Farmworkers in several U.S. states have collective bargaining rights to some extent — rights originally denied them on the basis of skin color under U.S. labor laws first adopted in the 1930s. Colorado now joins that group. The law also offers whistleblower protections for workers reporting unduly harsh or unsafe conditions.

“Colorado’s agricultural workers have been exploited for far too long in this state, and it’s well beyond time for us to provide them with the dignity and respect they deserve,” said Democratic Sen. Jessie Danielson, a driving force behind the new law who was raised on a family farm in northern Colorado.

Under pressure from agricultural interests, sponsors of the legislation dropped language mandating that farmworkers immediately get the state minimum wage, currently $12.32 an hour, and overtime for those working more than 40 hours a week. But the law removes longstanding regulations exempting farm labor from minimum wage laws and directs the state labor department to devise pay, overtime and maximum working hour rules. Range workers will get a minimum of $1,500 a week.

It also bans the use of a short-handled hoe known in Spanish as “el brazo del diablo,” or the devil’s arm. The hoe has long been the bane of sugar beet, lettuce and other crop workers. It forces backbreaking work by laborers who must stoop day after day, often resulting in permanent injury. California banned its use in the 1970s, and Arizona, New Mexico and Texas have followed suit.

Last year, Washington became the first state to grant farmworkers overtime protections through the courts. California is phasing in some overtime protections, while New York last year began requiring overtime pay when farmworkers work more than 60 hours in a week. Maryland and Minnesota also offer overtime protections to farmworkers.

Dozens of supporters such as the Colorado Farmworkers’ Rights Coalition and Latino advocacy groups hailed the law as a continuation of the United Farm Workers movement led decades ago by Cesar Chavez and Dolores Huerta during California’s famed farmworker labor struggles. Huerta lobbied for the Colorado bill.

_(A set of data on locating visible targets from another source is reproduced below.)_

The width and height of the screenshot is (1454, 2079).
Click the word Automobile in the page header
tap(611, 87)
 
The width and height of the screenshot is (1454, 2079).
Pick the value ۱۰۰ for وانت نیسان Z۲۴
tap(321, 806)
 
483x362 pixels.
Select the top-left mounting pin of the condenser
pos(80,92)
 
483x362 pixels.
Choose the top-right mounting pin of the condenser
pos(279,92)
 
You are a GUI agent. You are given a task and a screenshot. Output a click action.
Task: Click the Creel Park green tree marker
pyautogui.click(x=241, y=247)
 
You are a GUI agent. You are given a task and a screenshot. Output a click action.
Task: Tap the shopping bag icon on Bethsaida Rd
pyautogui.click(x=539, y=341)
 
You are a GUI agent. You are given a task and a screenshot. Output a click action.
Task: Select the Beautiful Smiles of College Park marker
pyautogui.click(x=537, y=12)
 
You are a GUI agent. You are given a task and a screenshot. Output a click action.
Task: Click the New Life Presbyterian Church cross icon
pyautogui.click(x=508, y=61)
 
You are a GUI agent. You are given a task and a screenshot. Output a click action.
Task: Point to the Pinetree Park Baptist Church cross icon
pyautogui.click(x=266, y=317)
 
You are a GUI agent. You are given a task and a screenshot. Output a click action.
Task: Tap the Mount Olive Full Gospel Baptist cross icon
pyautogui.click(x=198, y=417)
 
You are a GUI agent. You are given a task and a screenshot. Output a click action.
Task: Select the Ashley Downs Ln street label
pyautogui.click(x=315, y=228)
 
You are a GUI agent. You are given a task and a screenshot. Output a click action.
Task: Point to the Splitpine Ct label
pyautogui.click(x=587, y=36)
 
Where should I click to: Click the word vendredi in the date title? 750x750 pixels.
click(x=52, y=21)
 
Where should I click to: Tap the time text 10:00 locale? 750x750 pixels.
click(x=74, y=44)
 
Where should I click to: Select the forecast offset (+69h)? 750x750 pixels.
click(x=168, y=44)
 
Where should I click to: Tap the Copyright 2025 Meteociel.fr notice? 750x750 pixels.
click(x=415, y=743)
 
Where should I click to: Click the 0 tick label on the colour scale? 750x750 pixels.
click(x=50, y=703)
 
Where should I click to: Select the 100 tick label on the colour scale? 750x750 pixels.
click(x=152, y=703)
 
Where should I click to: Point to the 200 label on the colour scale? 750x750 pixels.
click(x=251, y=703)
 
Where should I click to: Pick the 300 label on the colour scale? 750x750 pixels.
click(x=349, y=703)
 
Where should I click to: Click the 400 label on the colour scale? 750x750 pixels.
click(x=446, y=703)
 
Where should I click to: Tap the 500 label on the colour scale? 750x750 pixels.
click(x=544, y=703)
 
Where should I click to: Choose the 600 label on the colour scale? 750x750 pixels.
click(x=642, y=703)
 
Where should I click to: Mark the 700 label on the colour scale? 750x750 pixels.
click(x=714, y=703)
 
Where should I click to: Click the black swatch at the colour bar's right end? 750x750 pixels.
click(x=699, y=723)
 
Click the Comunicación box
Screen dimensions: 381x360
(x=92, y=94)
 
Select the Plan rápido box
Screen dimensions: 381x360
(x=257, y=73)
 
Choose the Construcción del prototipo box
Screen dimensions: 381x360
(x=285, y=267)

Many groups representing Colorado’s $47 billion agriculture industry argued the law would punish farmers who operate on thin margins and confront volatile market prices and weather that can threaten crops and livestock. They argued — and bill sponsors agreed — that a vast majority of farmers and ranchers treat their workers appropriately.

The industry employs an estimated 50,000 people.

Polis also signed into law a bill creating a state fund — initially $100,000 — to provide legal counsel to indigent immigrants, including seekers of refugee and asylum status, in deportation proceedings that often can last months or years. The state would issue grants to non-profit organizations that provide legal advice to immigrants who would otherwise have no legal counsel. Many of the immigrants have lived in the U.S. for years.

Under federal law, people in immigration proceedings have no right to legal counsel. At least seven states — California, Illinois, New Jersey, New York, Pennsylvania, Oregon and Washington — have similar funds, and an estimated 35 jurisdictions in 18 states as well, including Denver, Chicago, Philadelphia and New York City, according to the Vera Institute of Justice.

Advocates say having legal counsel speeds up the resolution of asylum, refugee and other immigration cases in a backlogged court system, including the cases of those who should face deportation.

Polis also signed a bill creating an Office of New Americans to oversee the state’s refugee resettlement program and to coordinate with private sector agencies on immigration issues.